Findings presented suggest the Envisia classifier is accurate in identifying IPF in patients, a notoriously difficult to diagnose condition, and is a better diagnostic tool than high-resolution CT (HRCT) imaging alone.

Researchers obtained 211 samples from 59 patients, through less-invasive transbronchial biopsy (TBB), and developed a prototype genomic classifier. This system uses deep RNA sequencing to determine the presence of usual interstitial pneumonia (UIP) in patient samples, a pathology marker that is essential for an IPF diagnosis.

The team then tested the system’s efficiency on 35 patients, who each contributed up to five TBB samples. Results indicated that the prototype classifier correctly identified, with 93% sensitivity and 58% specificity, the majority of samples as UIP from the 20 patients with a UIP pattern confirmed by pathology. In contrast, HRCT imaging only confirmed 5 out of the 19 patients (26%) with a UIP histopathologic pattern.

“Physicians traditionally use HRCT imaging to diagnose IPF, but results can be ambiguous and surgical lung biopsy (SLB) is often needed to obtain a more definitive diagnosis,” Dr.
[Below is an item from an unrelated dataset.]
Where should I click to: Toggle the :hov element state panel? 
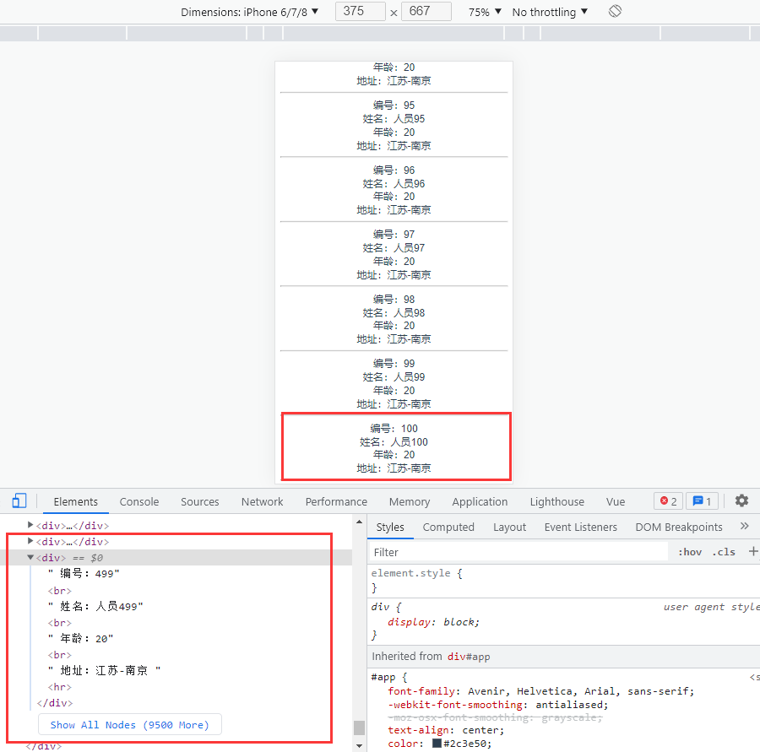tap(690, 552)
Kennedy said in a press release. “These findings are significant because they suggest that the Envisia classifier may potentially help improve IPF diagnosis and reduce the need for surgery in patients with suspected ILD. This is particularly important because these patients are often too frail to undergo such an invasive procedure.”

Another study, also presented at the conference, highlighted the need for a reliable genomic test for clinical decision-making in IPF diagnosis, particularly in community settings. In the study, local pathologists failed to identify more than one-third (34%) of IPF cases among 56 patients with suspected ILD. A third presentation, by researchers at Weill Cornell Medical College and the University of Michigan, came from a survey indicating physician support for the potential ability of Veracyte’s genomic classifier to reduce the need for invasive diagnostic procedures, leading to more appropriate and timely treatment of IPF patients.

“We believe that the Envisia classifier will help transform care among the hundreds of thousands of patients who present each year with a suspected ILD,” said Bonnie Anderson, president and chief executive officer of Veracyte. “A growing body of data suggests that Envisia has the potential to both reduce the time required for patients to receive an accurate diagnosis and to reduce the number of patients who must undergo risky, invasive surgeries to obtain such a diagnosis.”

Veracyte expects to launch the Envisia classifier in late 2016.